- WORK INSTRUCTIONS
Tell how many lines of the entries below include the string "screenshot". Respond with the number alone.

- TASK DATA

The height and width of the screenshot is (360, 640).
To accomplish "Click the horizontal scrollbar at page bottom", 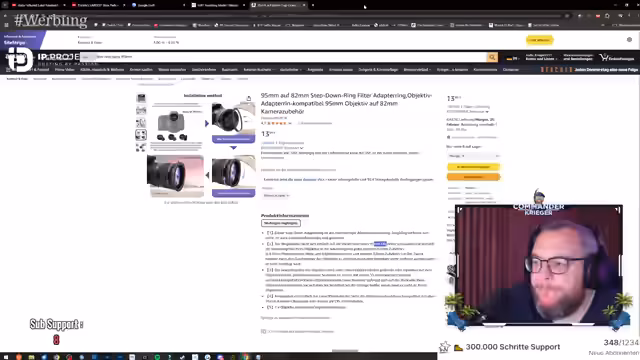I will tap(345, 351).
...
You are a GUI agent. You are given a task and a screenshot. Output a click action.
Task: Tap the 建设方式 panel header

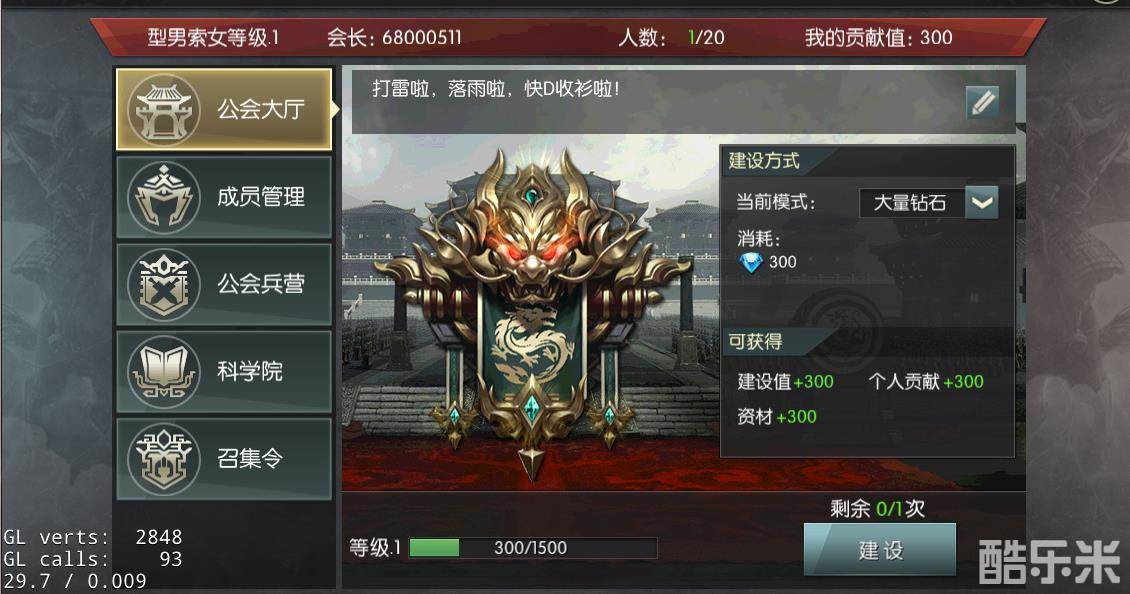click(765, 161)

- FINISHED TASK
2